## Data supplied
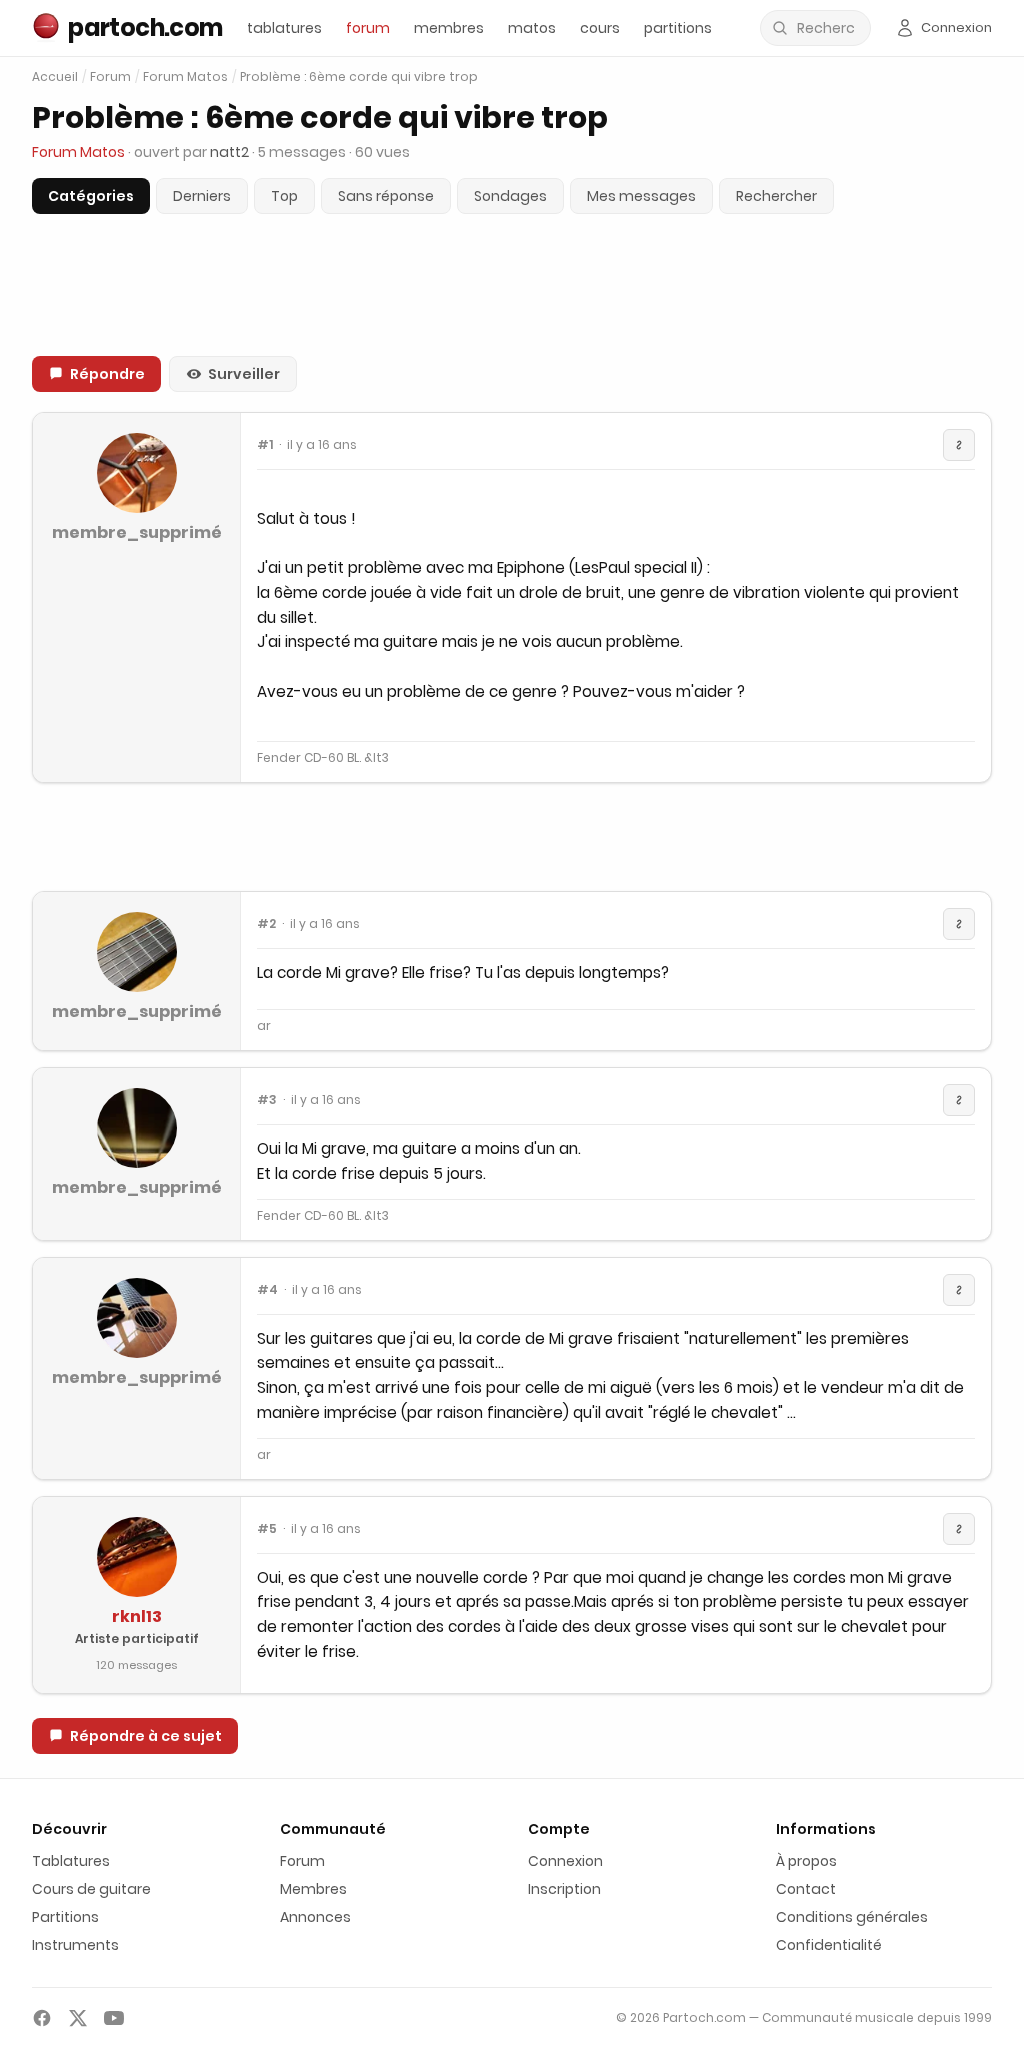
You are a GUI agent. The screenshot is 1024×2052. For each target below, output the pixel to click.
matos (532, 28)
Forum (110, 77)
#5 (267, 1529)
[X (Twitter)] (78, 2018)
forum (368, 28)
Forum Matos (185, 77)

## What is expected
Without the pictures, repeat every line of the material above exactly.

## Problem solution
You are a GUI agent. The screenshot is 1024×2052. For each target below, output the pixel to click.
matos (532, 28)
Forum (110, 77)
#5 (267, 1529)
[X (Twitter)] (78, 2018)
forum (368, 28)
Forum Matos (185, 77)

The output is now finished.